起業動機
私たちは、2015年に横浜に小さなワンルーム専用アパートを建てました。新築の部屋はすぐに埋まりましたが、1年経つと1部屋が空き、2ヶ月埋まりませんでした。2年目に別の部屋が空き、3ヶ月間、空室でした。その間、礼金ゼロやフリーレントやアド(Ad) といった販促策を取るたびに、収入が下がっていきました。

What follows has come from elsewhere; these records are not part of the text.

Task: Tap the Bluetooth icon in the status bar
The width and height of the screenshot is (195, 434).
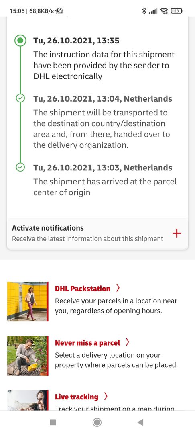Action: [x=144, y=11]
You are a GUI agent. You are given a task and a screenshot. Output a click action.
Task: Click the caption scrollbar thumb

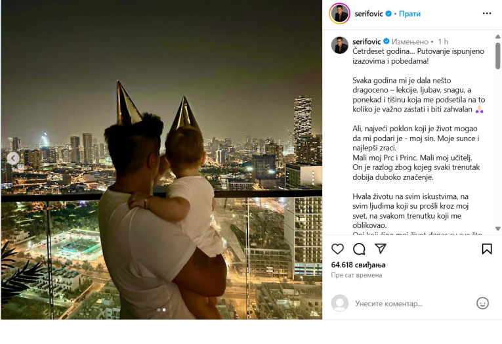498,56
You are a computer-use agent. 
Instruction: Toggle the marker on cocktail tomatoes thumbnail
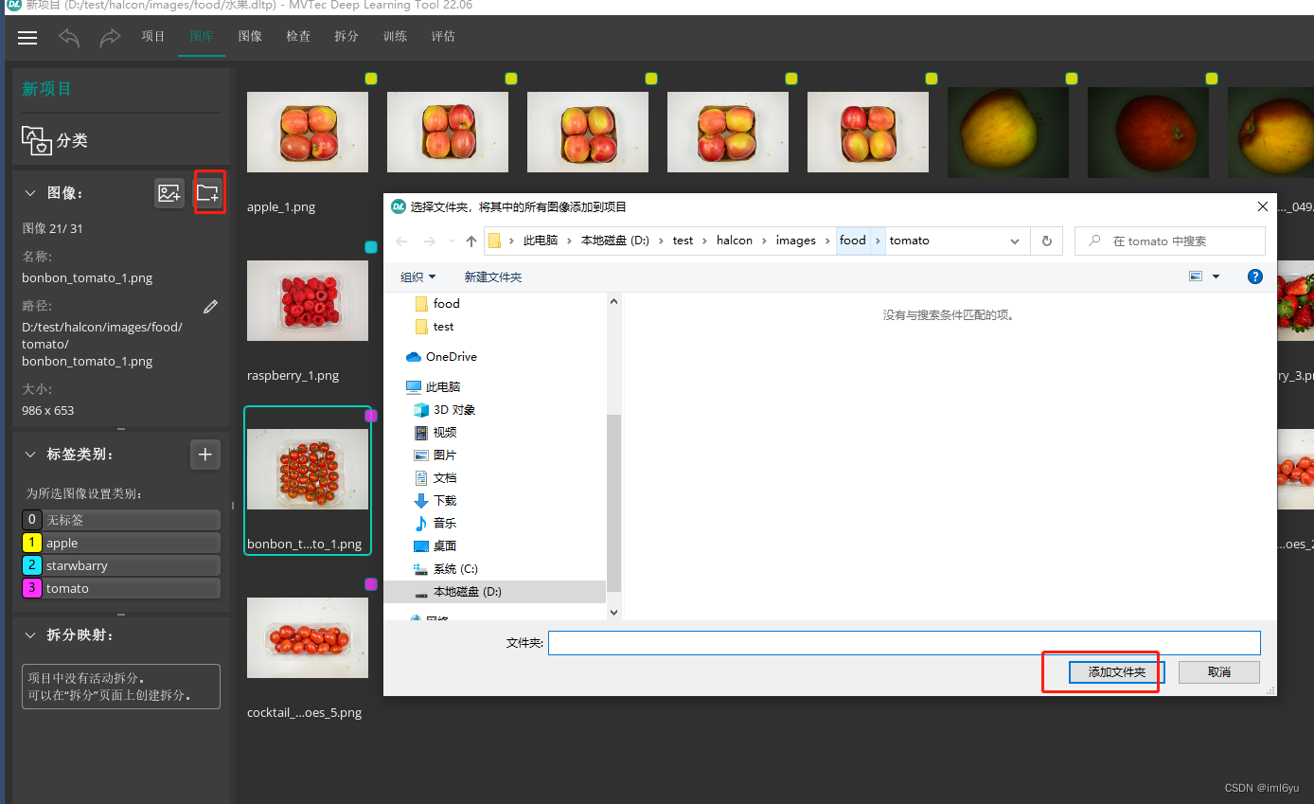[x=370, y=584]
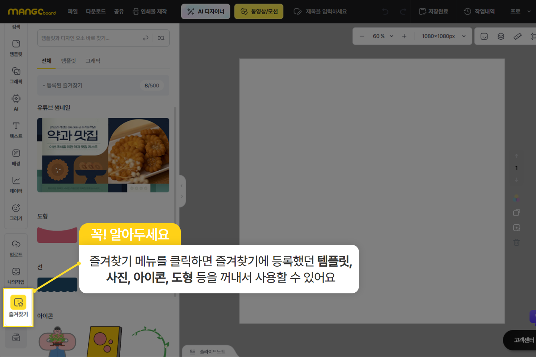Select the 그리기 drawing tool
This screenshot has width=536, height=357.
tap(16, 212)
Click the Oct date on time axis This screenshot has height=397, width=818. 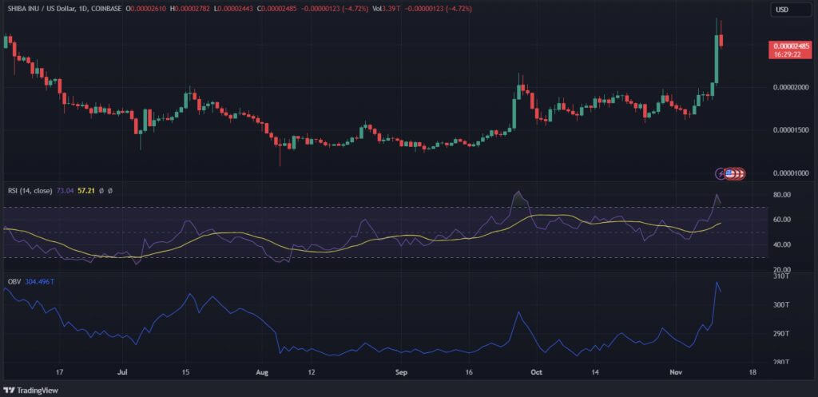[x=538, y=371]
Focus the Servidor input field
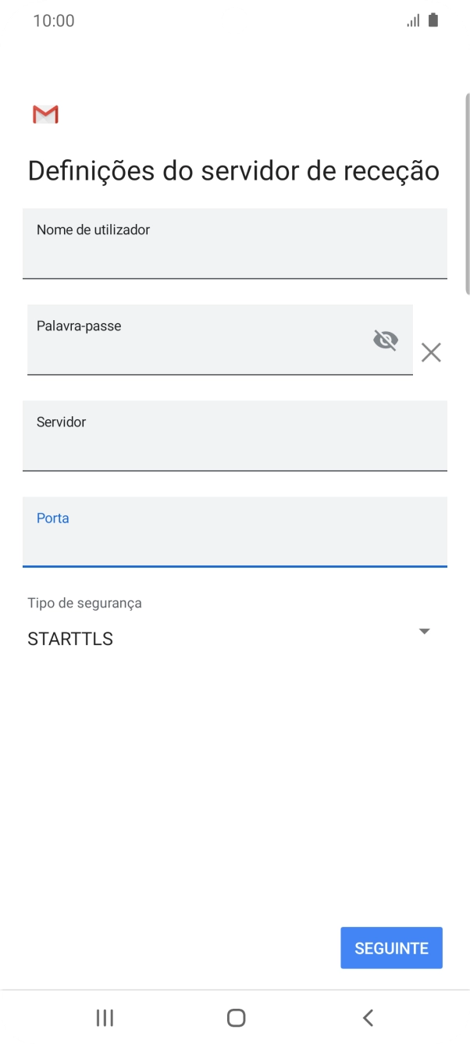Screen dimensions: 470x1044 (x=234, y=436)
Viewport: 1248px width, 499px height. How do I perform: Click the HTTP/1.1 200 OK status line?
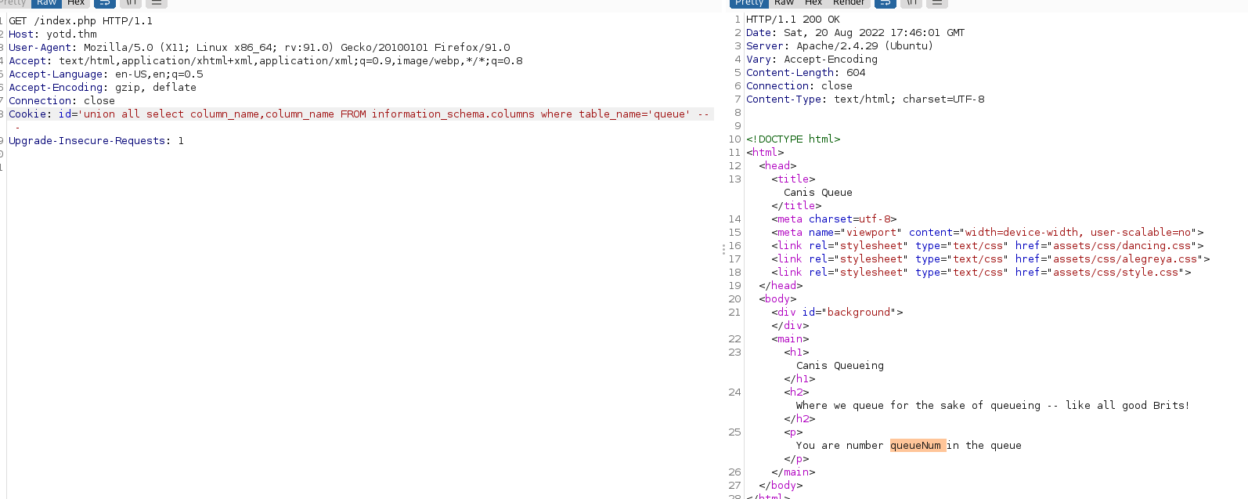point(792,20)
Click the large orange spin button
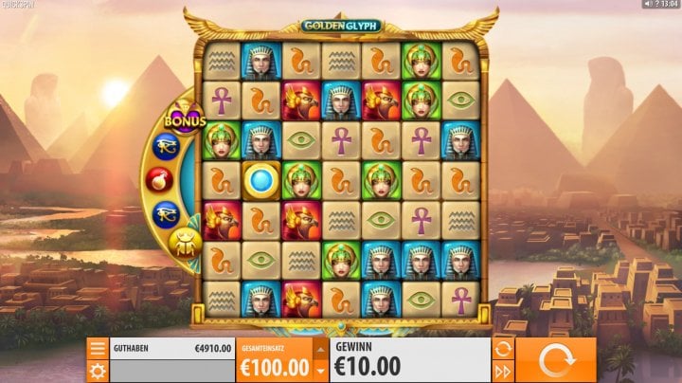 556,360

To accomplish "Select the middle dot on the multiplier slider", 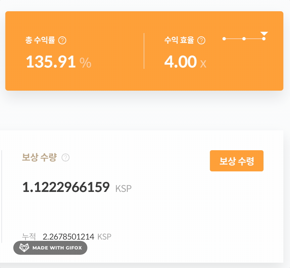I will (244, 39).
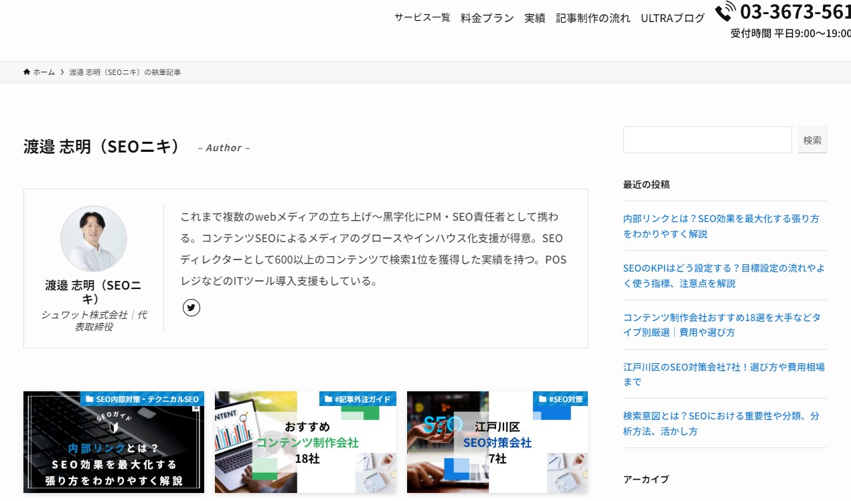
Task: Click the phone receiver icon in the header
Action: pos(724,13)
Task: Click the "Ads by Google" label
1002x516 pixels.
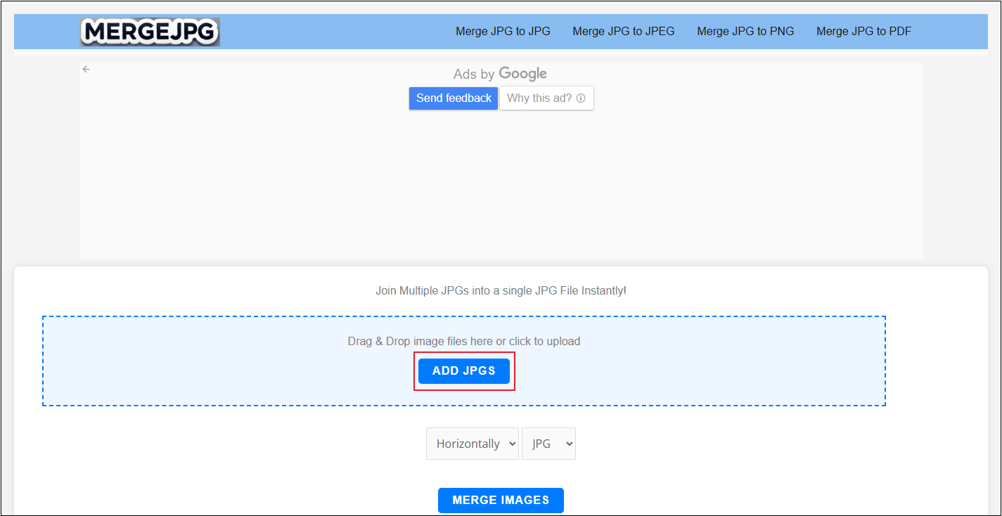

気がつくと、周囲に同じ問題を抱えた大家さんが多くいました。賃貸アパートはすでに供給過剰だったのです。人口減少の一方、相続対策の名目で賃貸アパートは増えつづけ、首都圏でさえ6部屋に1部屋は住み手がいない状況でした。
一方、ワンルーム賃貸入居世代と接するたびに「声なき不満足」の存在を知りました。声高に叫びこそしませんが、彼ら彼女らは日本の賃貸アパートには満足していませんでした。2つの原因がありました。ひとつは「似た部屋」の蔓延。賃貸検索サイトがもてはやす仕様や設備に、大家や不動産業者が一様に注力したために、見分けがつかない部屋が溢れていました。ふたつめは「ライフスタイルの脆弱さ」。SNSやオンラインサイトで、憧れのライフスタイルに日々触れながら、日本の賃貸入居者の多くは、まだ昭和の匂いが残る空間にいました。
業界事情もあり、多くの場合、日本の入居者と大家とは疎遠で、入居者の想いが大家に理解されていません。この現状に風穴を空けて入居者と大家の双方に喜びをたらしたい。ささやかな問題意識と日本の賃貸事情を根本から変えたいという野心から、家と冒険の取り組みは始まりました。